目的:探讨总结2689例妊娠中期孕妇羊水染色体异常异态核型类型及分布情况。方法:选择2016年1月至2021年12月在深圳市第二人民医院产前诊断中心门诊就诊的2689例孕妇为研究对象,经无菌羊膜腔穿刺术抽取羊水培养后,进行染色体核型分析。结果:2689例孕妇羊水检出异常核型268例,异常率为9.97%;多态核型123例,多态率为4.57%。其中数目异常210例(包括嵌合异常),检出率为7.81%;结构异常58例,检出率为2.16%。数目异常中21三体综合征98例,18三体综合征16例,13三体综合征2例,20三体综合征2例,8号三体综合征1例,性染色体数目异常88例,三倍体1例,标记染色体2例。结论:妊娠中期胎儿染色体异常核型以数目异常为主,其中21三体综合征发生率最高,其次是性染色体数目异常,结构异常也不容忽视。染色体核型分析是产前诊断检测中的金标准,对产前诊断具有不可替代的价值。
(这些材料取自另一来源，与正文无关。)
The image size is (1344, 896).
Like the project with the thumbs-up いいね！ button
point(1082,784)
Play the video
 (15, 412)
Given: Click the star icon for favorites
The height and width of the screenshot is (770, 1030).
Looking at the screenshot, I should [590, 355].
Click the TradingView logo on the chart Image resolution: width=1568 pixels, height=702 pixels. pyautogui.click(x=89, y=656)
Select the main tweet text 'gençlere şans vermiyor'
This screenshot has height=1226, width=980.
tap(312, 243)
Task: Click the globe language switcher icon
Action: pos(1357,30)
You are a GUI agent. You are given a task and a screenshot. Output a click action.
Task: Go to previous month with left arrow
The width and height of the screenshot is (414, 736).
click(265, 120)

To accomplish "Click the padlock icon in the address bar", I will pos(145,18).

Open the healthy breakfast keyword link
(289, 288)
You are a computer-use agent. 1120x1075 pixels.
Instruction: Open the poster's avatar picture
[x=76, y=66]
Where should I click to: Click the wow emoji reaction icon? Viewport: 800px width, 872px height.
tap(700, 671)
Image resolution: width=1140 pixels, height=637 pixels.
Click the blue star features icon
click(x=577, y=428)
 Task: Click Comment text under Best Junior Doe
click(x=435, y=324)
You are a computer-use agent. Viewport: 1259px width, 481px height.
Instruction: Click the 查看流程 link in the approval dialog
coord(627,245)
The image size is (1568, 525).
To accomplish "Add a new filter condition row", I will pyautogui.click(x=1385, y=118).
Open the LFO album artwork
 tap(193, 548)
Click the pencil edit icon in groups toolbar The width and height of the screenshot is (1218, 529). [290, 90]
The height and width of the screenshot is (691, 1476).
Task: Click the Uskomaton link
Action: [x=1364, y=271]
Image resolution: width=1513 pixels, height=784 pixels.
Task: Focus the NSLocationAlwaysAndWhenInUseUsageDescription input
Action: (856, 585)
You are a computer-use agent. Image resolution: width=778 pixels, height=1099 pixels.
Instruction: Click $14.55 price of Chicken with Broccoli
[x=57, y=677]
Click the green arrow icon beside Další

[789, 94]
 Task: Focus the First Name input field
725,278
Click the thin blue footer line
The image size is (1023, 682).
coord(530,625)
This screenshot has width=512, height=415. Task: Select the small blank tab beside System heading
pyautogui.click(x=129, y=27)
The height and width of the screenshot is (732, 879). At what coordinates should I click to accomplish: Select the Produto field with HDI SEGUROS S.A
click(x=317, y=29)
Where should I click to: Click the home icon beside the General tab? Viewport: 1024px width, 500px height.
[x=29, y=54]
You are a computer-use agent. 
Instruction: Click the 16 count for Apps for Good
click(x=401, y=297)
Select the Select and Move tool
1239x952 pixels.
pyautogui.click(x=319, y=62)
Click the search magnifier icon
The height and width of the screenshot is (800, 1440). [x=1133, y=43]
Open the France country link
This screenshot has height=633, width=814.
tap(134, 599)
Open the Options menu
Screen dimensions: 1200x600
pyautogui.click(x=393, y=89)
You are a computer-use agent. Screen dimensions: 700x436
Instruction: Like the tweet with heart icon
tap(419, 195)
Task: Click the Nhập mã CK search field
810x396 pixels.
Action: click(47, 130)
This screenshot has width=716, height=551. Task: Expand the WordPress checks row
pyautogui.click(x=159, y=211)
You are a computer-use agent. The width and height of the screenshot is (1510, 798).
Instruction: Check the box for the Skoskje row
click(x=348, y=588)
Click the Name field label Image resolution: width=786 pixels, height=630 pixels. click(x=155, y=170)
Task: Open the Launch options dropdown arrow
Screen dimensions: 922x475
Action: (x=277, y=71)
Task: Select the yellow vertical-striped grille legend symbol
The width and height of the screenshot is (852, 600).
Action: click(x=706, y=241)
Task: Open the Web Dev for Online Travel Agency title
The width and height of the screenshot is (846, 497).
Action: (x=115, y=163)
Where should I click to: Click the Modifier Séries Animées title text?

Objective To investigate and summarize the types and distribution of abnormal chromosome karyotypes in amniotic fluid in 2689 pregnant women in the second trimester.Methods A total of 2689 pregnant women from January 2016 to December 2021 in the Prenatal Diagnosis Center of Shenzhen Second People's Hospital were selected as the research objects.Amniotic fluid was extracted and cultured by aseptic amniocentesis for karyotype analysis.Results A total of 268 cases of abnormal karyotypes were detected in 2689 pregnant women,the abnormal rate was 9.97%.Polymorphic karyotypes with 123 cases,the polymorphism rate was 4.57%.Among them,210 cases were abnormal(including chimerism),the detection rate was 7.81%.Structural abnormality with 58 cases,the detection rate was 2.16%.Among the abnormal numbers,there were 98 cases with trisomy 21 syndrome,16 cases of trisomy 18 syndrome,2 cases of trisomy 13 syndrome,2 cases of trisomy 20 syndrome,1 case of trisomy 8 syndrome,88 cases of abnormal number of sex chromosomes,1 case of triploid and 2 cases of labeled chromosomes.Conclusion In the second trimester of pregnancy,the number of chromosome abnormalities in the fetus is mainly abnormal,among which the incidence of trisomy 21 syndrome is the highest,followed by sex chromosome abnormalities,and structural abnormalities can not be ignored.Chromosome karyotype analysis is the gold standard in prenatal diagnosis and has irreplaceable value in prenatal diagnosis.